La Fornero rompe il tabù del lavoro

Non ho mai fatto sconti al cosiddetto governo dei tecnici, soprattutto per i troppi compromessi adottati con l’imperante collettivismo tassaiolo e dirigista. Tuttavia la tanto contestata, particolarmente a sinistra, intervista rilasciata dalla ministra Fornero al Wall Street Journal ha espresso un concetto che personalmente ho sempre condiviso: il lavoro non dovrebbe essere affatto un diritto, bensì una conquista da raggiungere con serietà ed impegno.

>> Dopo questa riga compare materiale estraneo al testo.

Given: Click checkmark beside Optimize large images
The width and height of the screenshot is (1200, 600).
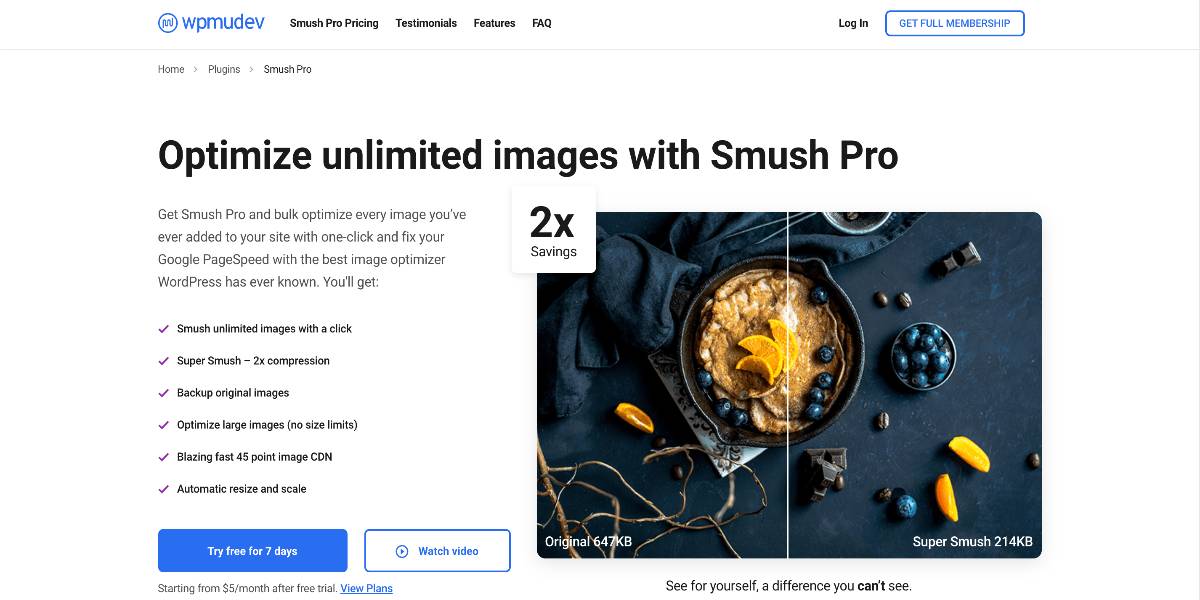Looking at the screenshot, I should [164, 425].
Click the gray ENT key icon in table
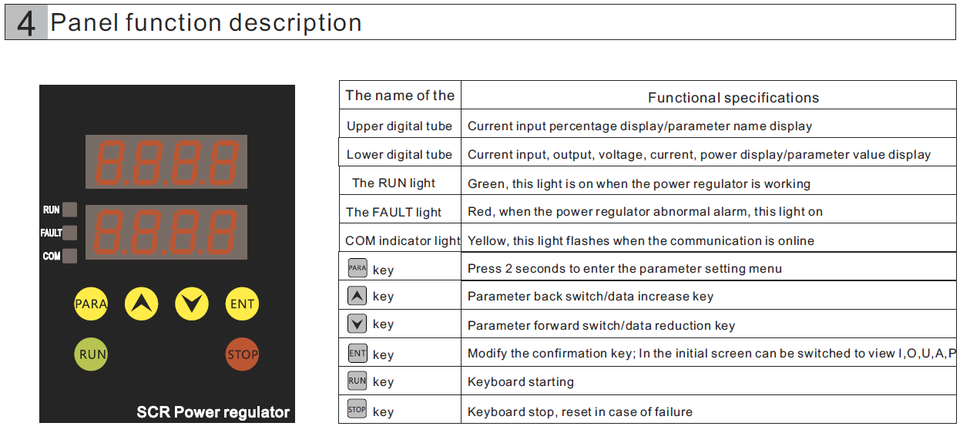Viewport: 960px width, 443px height. (357, 353)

Un concetto piuttosto impopolare all’interno di una società assistita fino al midollo da una politica costruttivista la quale si è sostenuta per decenni sull’illusione che attraverso di essa si sarebbe potuto ottenere qualunque obiettivo desiderabile, tra cui la piena occupazione per tutti. E da questo punto di vista l’ultimo approdo per i demagoghi del lavorio come variabile indipendente da tutto sarebbe quello del cosiddetto reddito di cittadinanza. Una proposta, quest’ultima, particolarmente insensata tanto sul piano economico che su quello sociale, che tempo addietro fu portata avanti per il nostro Mezzogiorno anche da un uomo come Piero Fassino, il quale nella sua area politica non passa certo per un radicale.

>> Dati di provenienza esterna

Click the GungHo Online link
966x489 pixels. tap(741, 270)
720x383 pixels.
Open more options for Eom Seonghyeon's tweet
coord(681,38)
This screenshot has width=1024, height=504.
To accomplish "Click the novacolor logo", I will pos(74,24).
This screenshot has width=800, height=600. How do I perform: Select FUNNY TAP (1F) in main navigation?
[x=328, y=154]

Fatto sta che, a mio avviso, il bel principio costituzionale di una Repubblica che «riconosce a tutti i cittadini il diritto al lavoro e promuove le condizioni che rendano effettivo questo diritto» è stato declinato nel tempo in un modo sempre più devastante da un sistema politico orientato a concedere privilegi in cambio di consenso. Soprattutto nelle zone più arretrate del Paese il tanto decantato diritto al lavoro è diventato lo strumento per consentire ad una massa crescente di individui di caricarsi sulle spalle del solito Pantalone. In molti settori della società, in cui è forte la presenza di nuclei sindacalmente organizzati, lo stesso diritto si è trasformato in un ramificato sistema di sostegno e di sovvenzionamento pagato attraverso la fiscalità generale. Per non parlare degli immensi aiuti all’occupazione ricevuti dalle imprese di una certa dimensione, nelle quali un dipendente, una volta assunto, dovrebbe obbligatoriamente godere di un ombrello economico a vita, a prescindere dalle sue qualità e capacità produttive.

Ed il risultato tangibile di questa forma di sovietizzazione strisciante del lavoro è rappresentato da una massa impressionante di carrozzoni pubblici e/o finanziati in tutto o in parte dallo Stato, nei quali domina il lassismo e l’inefficienza. Nell’apoteosi del diritto al lavoro sinonimo di diritto ad uno stipendio a richiesta, la nostra democrazia basata sul deficit spending si è trasformata in una sorta di bancomat erogatore di vitalizi, ad uso e consumo dei vari amministratori di turno e delle loro folte platee elettorali. Solo che continuare a garantire ad alcuni questa forma di diritto al lavoro sta diventando per altri, il popolo pagatore dei produttori privati, un peso oramai insostenibile, oltre a rappresentare un elemento fortemente distorsivo all’interno del sistema economico nel suo complesso. Per tale motivo, non possiamo che apprezzare la coraggiosa rottura del suddetto sinistro tabù ideologico da parte di Elsa Fornero.